On the other side, Roxbury Preparatory Charter lost 293 students, a 19.3% decline. Prospect Hill Academy Charter fell by 237 students (21.1%), and Foxborough Regional Charter dropped 219 (13.4%). Some of these losses reflect the same demographic pressures hitting traditional schools in the same neighborhoods.
20,900 on the outside
The most telling number in the charter story is not enrollment. It is the waitlist. As of March 2025, 64 of 72 charter schools reported waitlists totaling 32,024 entries, representing 20,900 unique students. Brooke Charter School alone had 3,016 applications for a school that enrolls 2,230.
Those 20,900 students represent unmet demand that the cap prevents from being filled. Whether the cap is good policy is a separate question from whether the demand is real. It is. The 2024-25 waitlist showed 21,120 unique students, essentially flat year over year, even as the state's overall enrollment fell.
What the traditional sector faces
The 245 traditional districts that lost enrollment between 2019 and 2026, out of 322 total, are not losing students primarily to charters. Charter enrollment grew by 4,792 over that period. Traditional enrollment fell by 55,933. The charter sector could not have absorbed that loss even if every waitlisted student had been admitted. The bulk of the decline reflects lower birth rates, outmigration from the state, shifting enrollment to private schools, and, most recently, the impact of federal immigration enforcement on immigrant families.

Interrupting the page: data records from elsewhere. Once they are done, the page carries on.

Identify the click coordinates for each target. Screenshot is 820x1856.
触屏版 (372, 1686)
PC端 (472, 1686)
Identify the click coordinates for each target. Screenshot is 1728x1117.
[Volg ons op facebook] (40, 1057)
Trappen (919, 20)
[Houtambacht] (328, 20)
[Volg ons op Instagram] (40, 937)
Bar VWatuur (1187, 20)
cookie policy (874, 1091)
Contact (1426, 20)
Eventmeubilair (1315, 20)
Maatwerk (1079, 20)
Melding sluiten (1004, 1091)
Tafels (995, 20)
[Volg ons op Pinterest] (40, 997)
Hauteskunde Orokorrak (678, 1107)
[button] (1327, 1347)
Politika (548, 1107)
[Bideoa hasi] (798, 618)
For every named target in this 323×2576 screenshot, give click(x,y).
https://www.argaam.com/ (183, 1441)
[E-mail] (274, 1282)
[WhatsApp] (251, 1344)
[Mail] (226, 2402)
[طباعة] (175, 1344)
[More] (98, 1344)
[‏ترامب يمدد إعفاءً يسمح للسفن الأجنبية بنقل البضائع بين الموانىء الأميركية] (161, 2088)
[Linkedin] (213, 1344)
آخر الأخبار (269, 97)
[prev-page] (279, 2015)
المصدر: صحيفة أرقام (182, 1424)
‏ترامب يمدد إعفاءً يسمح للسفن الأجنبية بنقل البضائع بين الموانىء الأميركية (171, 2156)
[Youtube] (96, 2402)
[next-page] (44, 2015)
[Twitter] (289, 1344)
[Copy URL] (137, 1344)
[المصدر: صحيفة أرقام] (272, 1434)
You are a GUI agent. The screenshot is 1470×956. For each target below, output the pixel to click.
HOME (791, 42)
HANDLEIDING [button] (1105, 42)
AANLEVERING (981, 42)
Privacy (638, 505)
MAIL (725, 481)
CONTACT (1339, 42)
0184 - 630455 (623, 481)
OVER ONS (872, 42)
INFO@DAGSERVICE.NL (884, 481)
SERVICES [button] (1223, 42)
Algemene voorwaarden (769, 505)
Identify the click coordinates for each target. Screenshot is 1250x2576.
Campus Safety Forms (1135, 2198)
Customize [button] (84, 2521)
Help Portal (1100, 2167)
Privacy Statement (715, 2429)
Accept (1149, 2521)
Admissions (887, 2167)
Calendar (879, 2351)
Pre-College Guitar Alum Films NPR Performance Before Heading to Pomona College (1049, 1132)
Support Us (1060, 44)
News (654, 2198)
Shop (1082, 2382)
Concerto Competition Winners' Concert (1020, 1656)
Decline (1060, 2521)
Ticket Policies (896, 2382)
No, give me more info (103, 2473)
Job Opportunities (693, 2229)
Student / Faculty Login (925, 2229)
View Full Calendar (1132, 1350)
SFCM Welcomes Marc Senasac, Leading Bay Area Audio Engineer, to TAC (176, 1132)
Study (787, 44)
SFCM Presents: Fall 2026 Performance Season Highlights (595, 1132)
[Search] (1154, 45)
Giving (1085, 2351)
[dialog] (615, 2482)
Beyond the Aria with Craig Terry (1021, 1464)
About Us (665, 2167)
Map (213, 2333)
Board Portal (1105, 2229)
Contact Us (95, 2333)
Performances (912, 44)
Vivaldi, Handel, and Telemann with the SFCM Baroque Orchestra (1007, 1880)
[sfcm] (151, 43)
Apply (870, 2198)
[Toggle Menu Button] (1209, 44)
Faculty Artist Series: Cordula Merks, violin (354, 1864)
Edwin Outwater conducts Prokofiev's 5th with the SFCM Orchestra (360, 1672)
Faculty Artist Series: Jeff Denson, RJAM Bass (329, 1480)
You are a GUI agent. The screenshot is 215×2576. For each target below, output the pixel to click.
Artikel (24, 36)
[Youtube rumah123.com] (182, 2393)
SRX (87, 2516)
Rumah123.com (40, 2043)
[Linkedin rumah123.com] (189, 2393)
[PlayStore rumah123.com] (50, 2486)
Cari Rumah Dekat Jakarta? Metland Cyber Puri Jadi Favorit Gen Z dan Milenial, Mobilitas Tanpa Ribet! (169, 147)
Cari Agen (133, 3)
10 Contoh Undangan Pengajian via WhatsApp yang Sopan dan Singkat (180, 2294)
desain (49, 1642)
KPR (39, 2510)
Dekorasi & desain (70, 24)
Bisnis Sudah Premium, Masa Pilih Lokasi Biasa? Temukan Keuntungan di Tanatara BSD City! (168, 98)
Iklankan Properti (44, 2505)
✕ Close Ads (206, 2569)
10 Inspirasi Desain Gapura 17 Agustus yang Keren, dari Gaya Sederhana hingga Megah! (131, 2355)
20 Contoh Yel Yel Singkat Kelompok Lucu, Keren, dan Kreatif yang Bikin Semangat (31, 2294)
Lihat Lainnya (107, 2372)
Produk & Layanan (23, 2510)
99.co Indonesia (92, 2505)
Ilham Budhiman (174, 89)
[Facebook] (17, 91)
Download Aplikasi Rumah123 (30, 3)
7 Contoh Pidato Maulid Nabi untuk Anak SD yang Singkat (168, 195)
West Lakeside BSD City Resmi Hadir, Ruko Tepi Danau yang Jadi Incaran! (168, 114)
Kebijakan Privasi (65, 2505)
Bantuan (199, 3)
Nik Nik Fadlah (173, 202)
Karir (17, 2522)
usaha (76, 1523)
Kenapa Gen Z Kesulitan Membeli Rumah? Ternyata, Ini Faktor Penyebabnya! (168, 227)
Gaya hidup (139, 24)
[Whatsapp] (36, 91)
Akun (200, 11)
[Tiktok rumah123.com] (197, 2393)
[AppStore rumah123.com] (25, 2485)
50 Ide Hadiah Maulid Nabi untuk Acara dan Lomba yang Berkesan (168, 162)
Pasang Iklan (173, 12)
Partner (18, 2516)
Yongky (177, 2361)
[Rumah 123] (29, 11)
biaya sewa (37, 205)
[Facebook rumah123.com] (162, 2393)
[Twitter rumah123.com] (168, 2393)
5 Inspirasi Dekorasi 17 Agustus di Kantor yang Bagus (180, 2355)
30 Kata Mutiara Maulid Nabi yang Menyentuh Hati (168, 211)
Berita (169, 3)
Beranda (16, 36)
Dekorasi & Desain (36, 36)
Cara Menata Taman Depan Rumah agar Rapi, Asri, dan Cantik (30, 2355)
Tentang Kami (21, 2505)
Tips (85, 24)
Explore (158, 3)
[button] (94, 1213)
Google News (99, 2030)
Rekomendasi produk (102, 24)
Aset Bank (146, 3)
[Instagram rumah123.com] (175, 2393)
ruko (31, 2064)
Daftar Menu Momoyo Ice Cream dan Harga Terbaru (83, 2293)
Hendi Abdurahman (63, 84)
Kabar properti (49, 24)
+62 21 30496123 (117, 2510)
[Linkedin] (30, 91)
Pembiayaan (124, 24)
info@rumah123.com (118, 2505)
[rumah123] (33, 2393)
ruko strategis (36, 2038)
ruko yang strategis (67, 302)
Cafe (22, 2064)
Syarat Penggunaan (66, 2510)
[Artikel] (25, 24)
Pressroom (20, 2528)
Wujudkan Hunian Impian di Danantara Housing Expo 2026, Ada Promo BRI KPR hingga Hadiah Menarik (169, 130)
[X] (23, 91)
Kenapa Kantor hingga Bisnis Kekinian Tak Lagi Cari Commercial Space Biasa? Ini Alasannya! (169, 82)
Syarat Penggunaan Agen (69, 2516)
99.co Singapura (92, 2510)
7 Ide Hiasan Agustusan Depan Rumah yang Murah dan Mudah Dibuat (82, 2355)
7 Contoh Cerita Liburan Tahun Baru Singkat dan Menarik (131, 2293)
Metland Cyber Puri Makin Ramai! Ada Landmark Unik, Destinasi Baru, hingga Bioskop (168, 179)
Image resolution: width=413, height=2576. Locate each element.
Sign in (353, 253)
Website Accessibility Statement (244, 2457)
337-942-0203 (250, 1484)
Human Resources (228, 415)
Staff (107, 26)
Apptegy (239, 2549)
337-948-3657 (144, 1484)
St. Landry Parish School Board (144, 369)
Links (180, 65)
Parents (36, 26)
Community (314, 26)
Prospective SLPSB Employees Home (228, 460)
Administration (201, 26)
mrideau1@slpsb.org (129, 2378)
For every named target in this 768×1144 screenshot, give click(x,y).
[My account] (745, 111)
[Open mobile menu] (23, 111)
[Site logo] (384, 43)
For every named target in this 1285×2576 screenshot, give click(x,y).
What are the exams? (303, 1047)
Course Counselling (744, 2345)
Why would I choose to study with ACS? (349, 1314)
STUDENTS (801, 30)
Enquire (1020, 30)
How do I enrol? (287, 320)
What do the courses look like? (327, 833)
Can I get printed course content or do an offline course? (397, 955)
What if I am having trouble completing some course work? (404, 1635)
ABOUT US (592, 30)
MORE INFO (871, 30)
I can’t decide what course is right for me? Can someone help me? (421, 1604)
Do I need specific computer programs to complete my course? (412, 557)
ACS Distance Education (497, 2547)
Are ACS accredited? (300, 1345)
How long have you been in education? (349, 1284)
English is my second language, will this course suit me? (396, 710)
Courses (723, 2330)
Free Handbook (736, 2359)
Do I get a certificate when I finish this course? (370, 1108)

Boston alone accounts for 7,017 of the traditional sector's losses, a 13.6% decline that has prompted plans to close 14 school buildings by 2030. Only 77 of 322 traditional districts have recovered to their 2019 enrollment levels.
The charter divergence matters not because it caused the traditional sector's decline, but because it reveals something about the nature of that decline. Families with the strongest demand for alternatives found ways to access them. Families without options, in communities where the cap prevents new charters from opening, did not.
Meanwhile, 20,900 students sit on waitlists. Brooke Charter has 3,016 applications for 2,230 seats. Whatever Massachusetts decides about the cap, those families have already made their choice.